UAEから10億ドル贈与と報道、外貨不足緩和に期待

(エチオピア)

アディスアベバ発

2018年07月03日

アラブ首長国連邦(UAE)アブダビ首長国のムハンマド皇太子は6月15日から2日間エチオピアを訪問し、複数の覚書を取り交わした。覚書にはUAEからの10億ドルの贈与も含まれると複数の当地メディアが明らかにした。10億ドルはエチオピア中央銀行に預託され、外貨準備高を増強し、流動性確保に充てられる見通し。なお、UAE外務・国際協力省はウェブサイト外部サイトへ、新しいウィンドウで開きます上で、アブダビ開発基金とエチオピア中央銀行が協力覚書を交換したことに触れている。

輸入原材料の不足で製造業低迷

エチオピアでは外貨不足が慢性的に続いており、例えば、鉄鋼製品を製造するワリア・スチールはエチオピア商業銀行で160万ドルの信用状開設に1年を要したという(週刊英字紙「フォーチュン」6月24日)。輸入原材料の調達遅れで製造業の生産活動は低迷しており、建設工事の遅れや費用高騰も招いている。当地の大手ゼネコンの業界団体は、2017年10月の為替切り下げ以降、鉄筋やセメントなど主要建設資材の価格が51%上昇したとしている。また最近では、医薬品の不足も指摘されている。今回のUAEからの贈与により、輸入に不可欠な外貨割当の承認が進む可能性があり、エチオピア向け輸出ビジネスを手掛ける日本企業からも期待の声が上がっている。

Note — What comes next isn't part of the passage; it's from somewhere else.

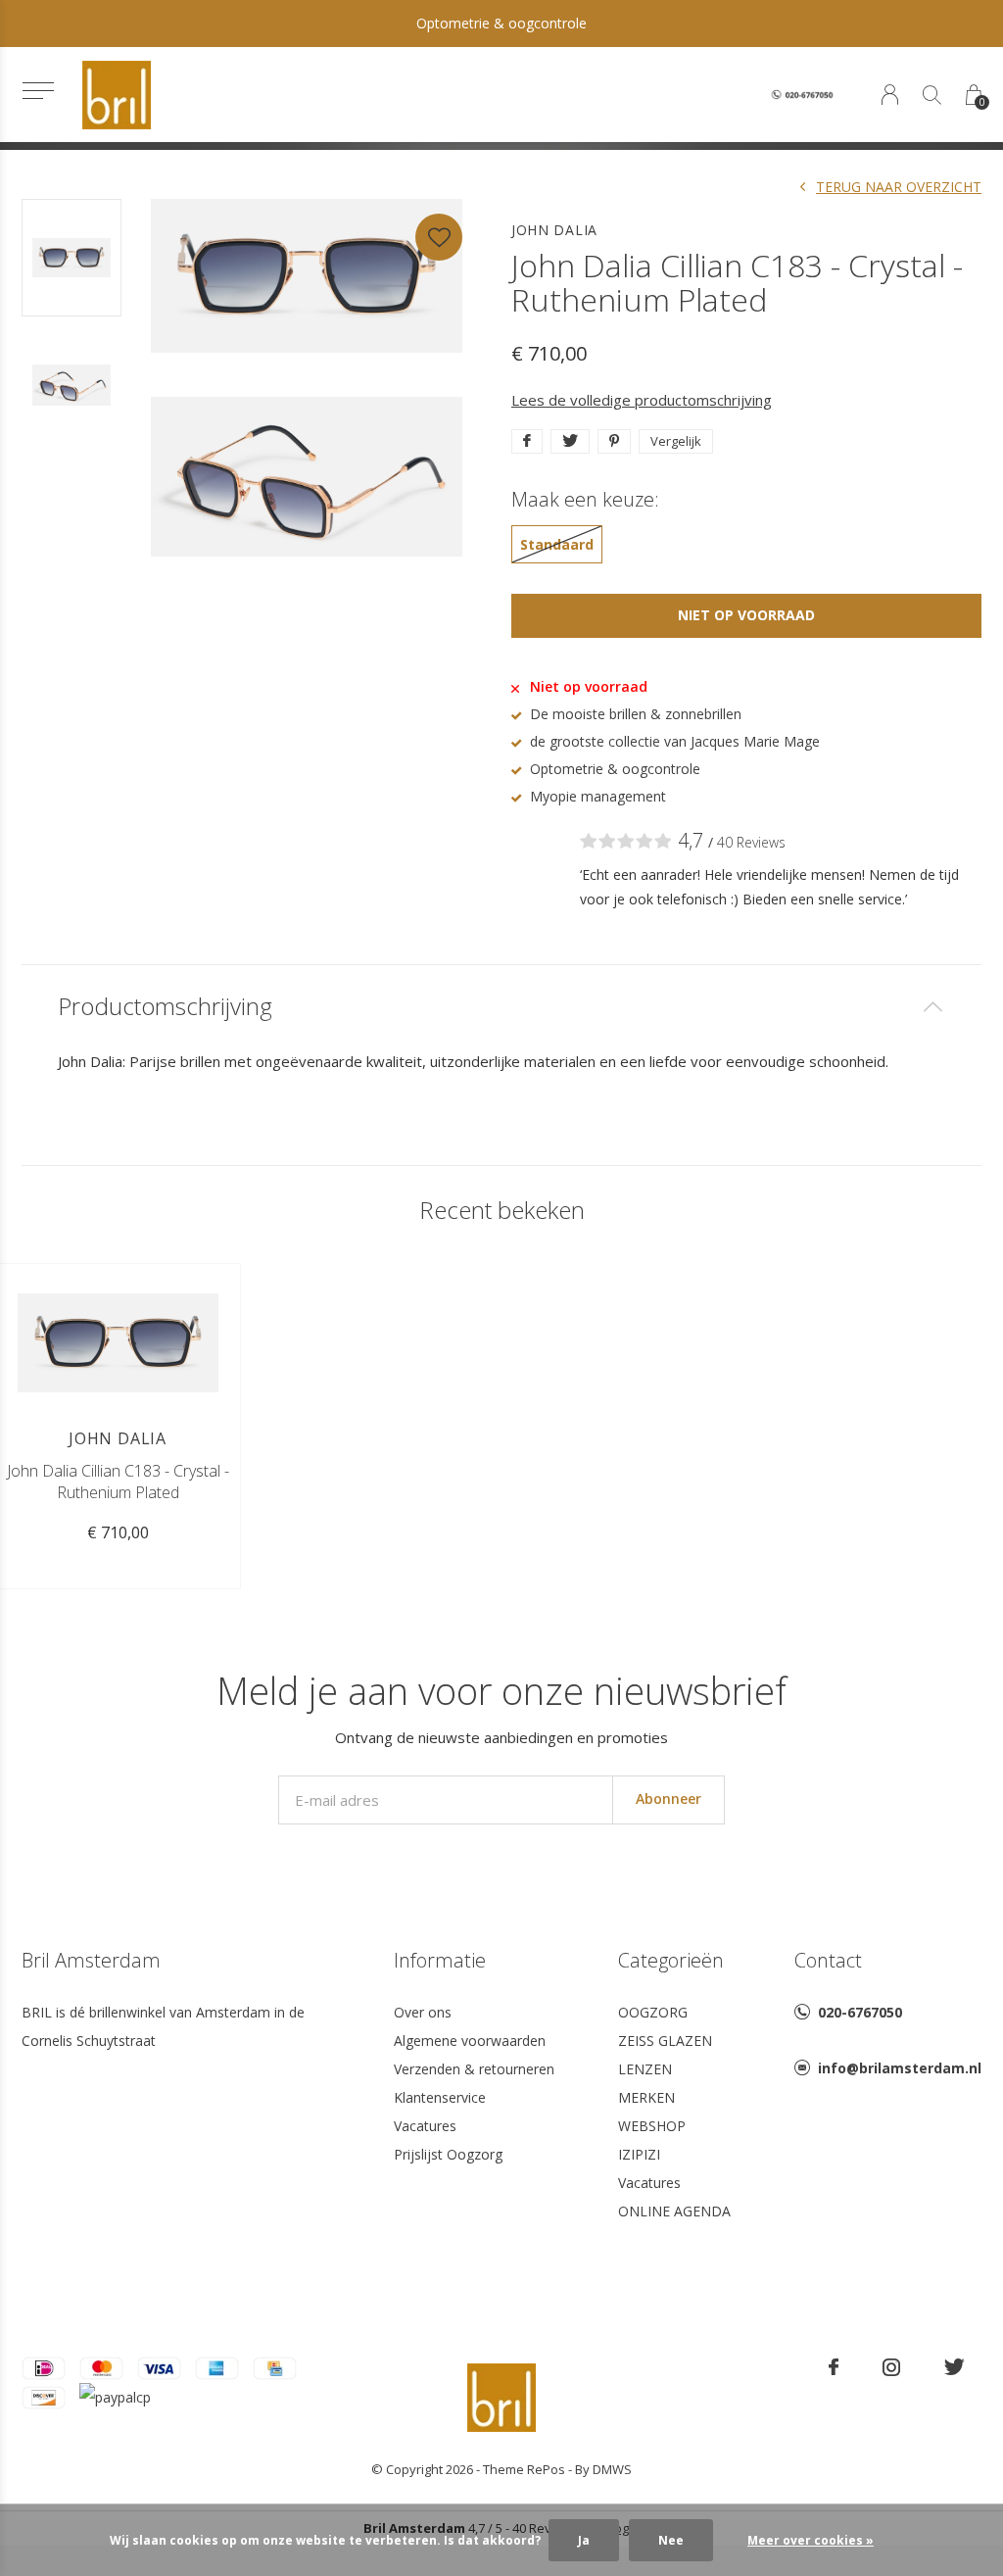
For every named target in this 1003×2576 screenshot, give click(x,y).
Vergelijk (675, 441)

このほかにもUAEは、工業団地、製造業、病院、ホテル、モール建設などで、別途20億ドル相当の投資に合意したとされる。アビィ首相は5月にUAEを公式訪問しており、ムハンマド皇太子のエチオピア訪問はこれに続くもの。エチオピアは隣国ソマリアのベルベラ港の開発ではUAEドバイ首長国の港湾事業会社DPワールドと協力するなど、両国関係は良好だ。